CRAC通道介导的SOCE是控制淋巴细胞Ca2+内流的主要通道［12］。目前暂未见DN2细胞SOCE通道的研究。当BCR识别并结合抗原后，IP3生成增加，IP3与内质网上的IP3受体结合，内质网钙库清空，引起STIM1蛋白构象变化移位至细胞膜内侧，激活细胞膜上的Orai蛋白，触发B细胞中的SOCE，引起细胞外钙内流。CRAC组成蛋白包括位于细胞膜上的钙离子通道Orai蛋白和内质网上的基质互作蛋白（stromal interaction molecule，STIM）［13］，人Orai蛋白包括Orai1、Orai2和Orai3三种，其中Orai1是表达最多的蛋白，是控制CRAC通道引起钙内流的关键蛋白，也是目前研究最多的［20-21］，因此本研究选择Orai1蛋白作为代表性CRAC通道蛋白来进行探讨。

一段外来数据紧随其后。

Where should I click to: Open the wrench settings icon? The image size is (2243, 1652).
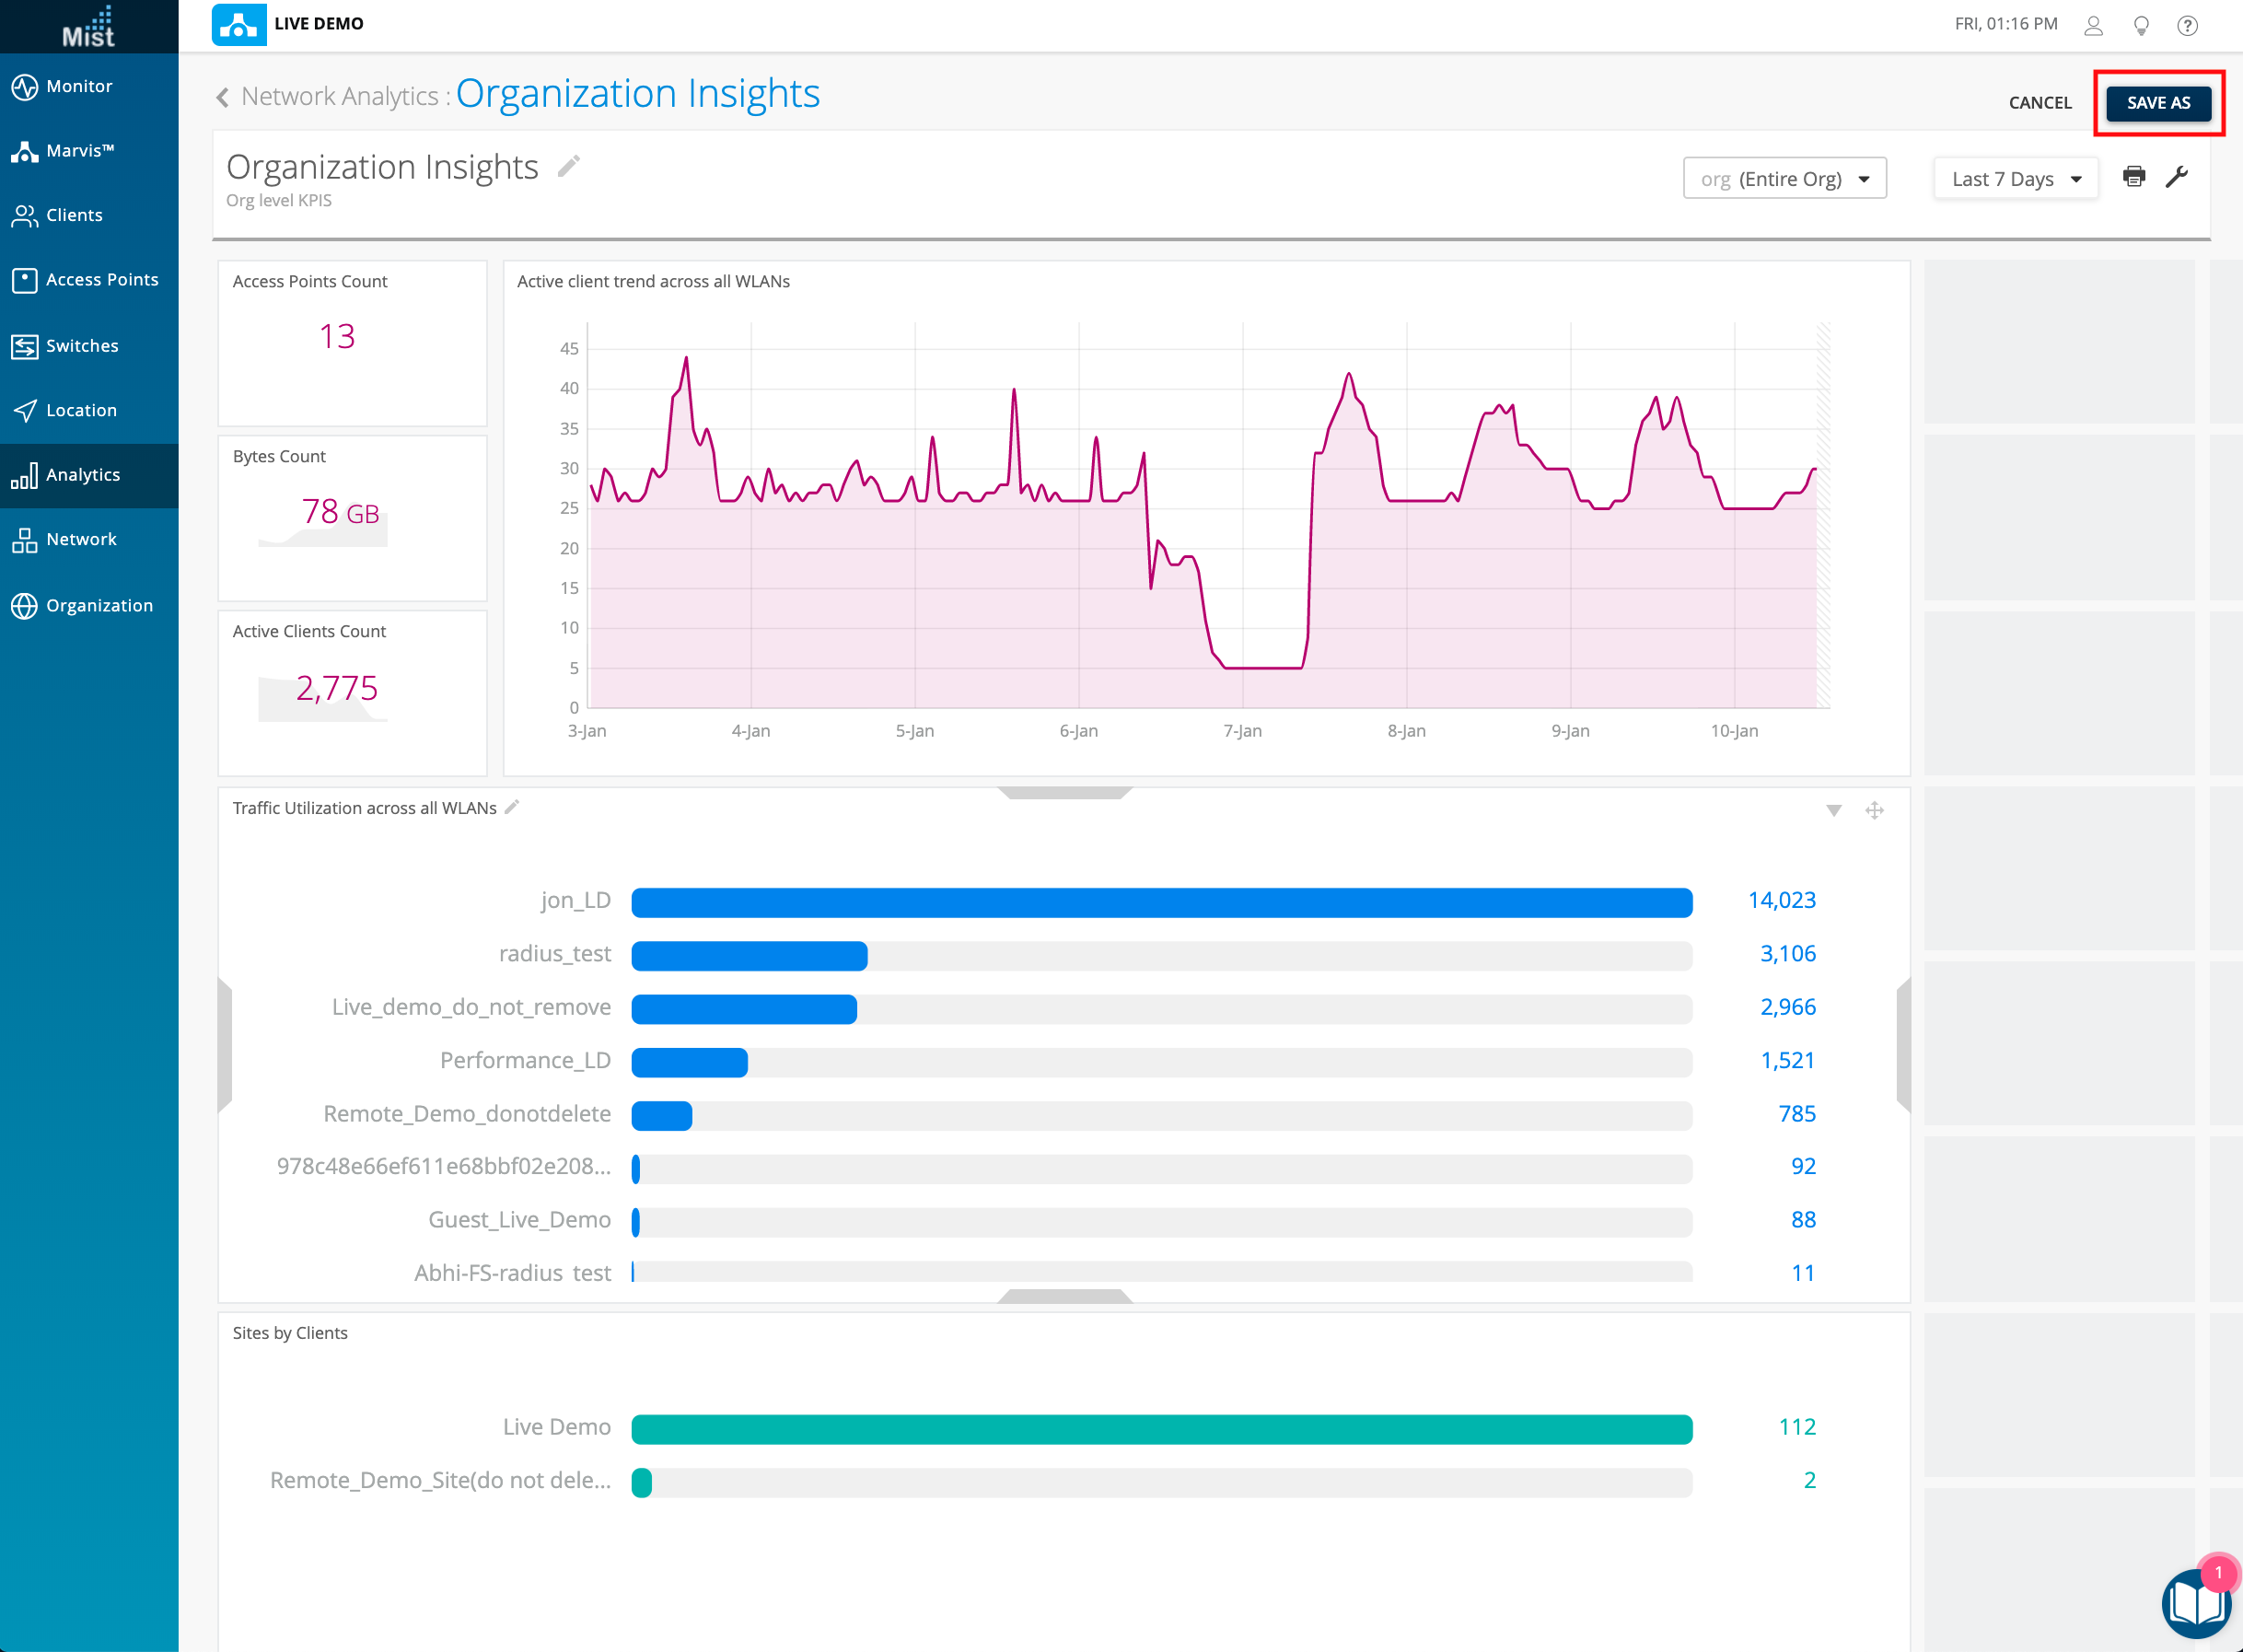2176,177
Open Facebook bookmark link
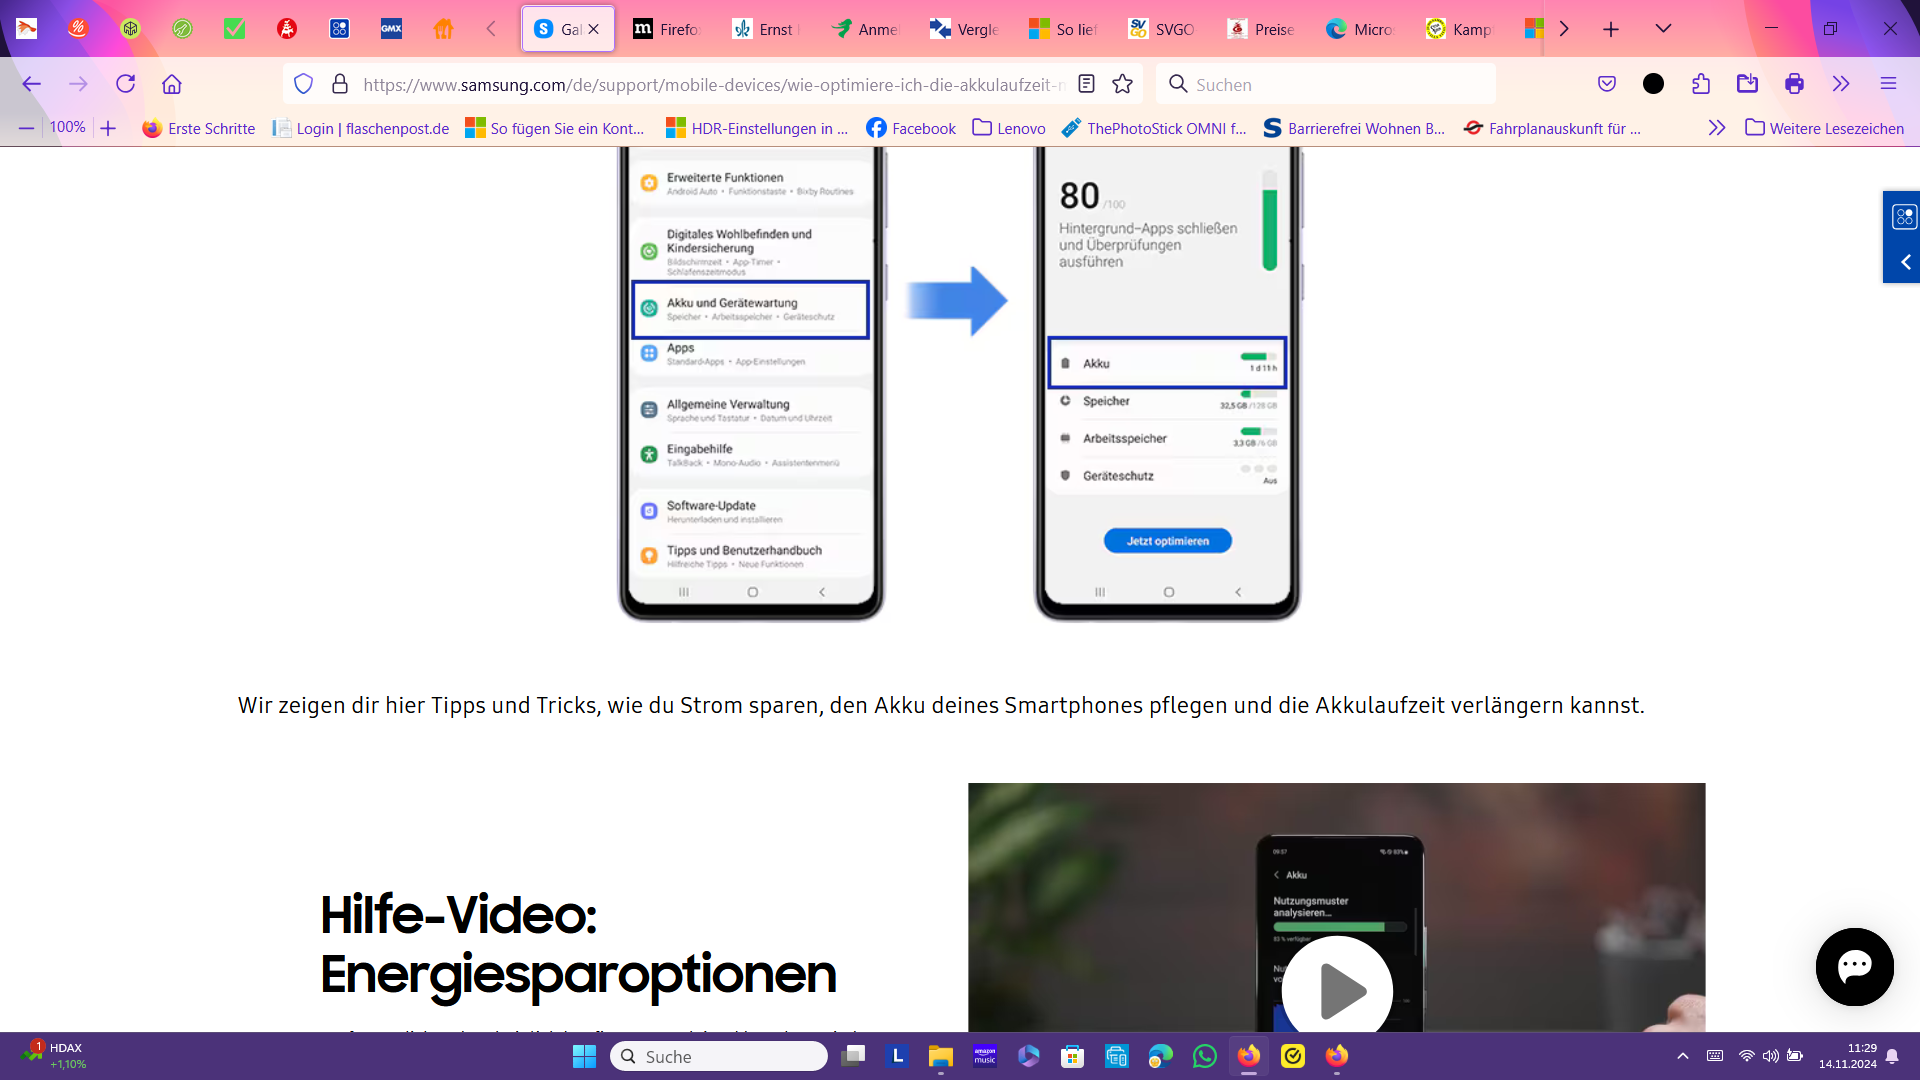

我们发现DN2细胞的Orai1蛋白表达比正常人、RA和pSS患者增加，而且LN患者SOCE引起细胞外钙内流也增加，表明LN患者DN2细胞不仅仅只是比例增高，而且还在功能上有增强。

我们还发现：LN患者Orai1蛋白与24 h尿蛋白定量、SLEDAI和抗ds-DNA抗体呈正相关，与血补体C3呈负相关，表明DN2细胞的Orai1表达反映患者的疾病活动度及肾脏受损情况。因此，我们推测LN患者DN2细胞Orai1表达增加引起钙内流增加，促使其分化为产生自身抗体的细胞，产生自身抗体，特别是抗dsDNA抗体，引起免疫复合物的沉积，从而导致肾脏损伤。既往研究显示CRAC通道蛋白编码基因突变可减少淋巴细胞SOCE的钙内流，导致患者出现严重的联合免疫缺陷疾病［22-24］。在胶原诱导的关节炎模型中，用慢病毒沉默小鼠全身CRAC基因后，小鼠关节炎症和自身免疫反应减弱［25］。给胶原诱导性关节炎小鼠注射CRAC通道抑制剂YM-58483，可缓解小鼠类风湿关节炎症状，抑制骨破坏［26］。综合我们的结果和上述分析，提示CRAC在LN发病机制中发挥重要的作用。

总之，本研究发现LN患者外周血DN2细胞增加，DN2细胞的Orai1表达增加，并与LN患者的病情呈正相关。DN2细胞的SOCE可能是LN潜在的治疗靶点。